Written task =
In the post about bottling a lager, at what temperature was the diacetyl rest done?

I've read some past posts on this issue, but can't quite figure out what's going on in my case.

I've had a lager in the fermenter for a few weeks, which has been sitting on a gravity of 1.012 for well over a week - i.e. it's finished (or so I thought). A week ago, I did a diacetyl rest at 15 degrees C, where it sat for two days, then I dropped the temp down to 2 degrees to try to clear out the yeast as much as poss before bottling.

I normally use carb drops, but ran out, so used dextrose instead for bottle priming (4.5 grams/tallie). The beer foamed quite a lot when filling the bottles. Now, I've read this is due to either the beer not being finished, or excess CO2 remaining in solution, that reacts with the dex. when bottling. I'm assuming it must be the latter. I tried swirling the fermenter a few times, to release some CO2, then left it overnight before trying again, but the same problem persisted. I went ahead and finished bottling anyway. Even when there was just dregs left in the bottom, I put the fermenter lid back on (with airlock) and bugger me if the thing started bubbling away as if it was a fresh batch of unfermented wort!

Material =
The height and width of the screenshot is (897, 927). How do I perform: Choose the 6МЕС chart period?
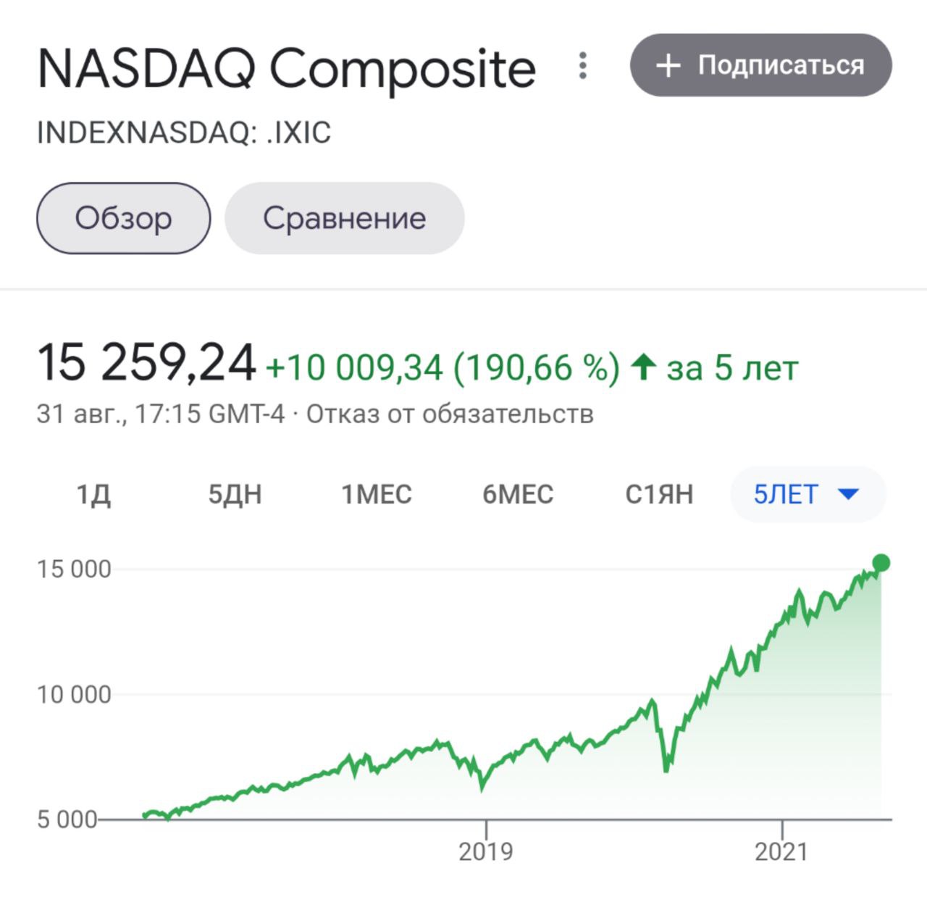[x=518, y=495]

Answer to the exercise =
15 degrees C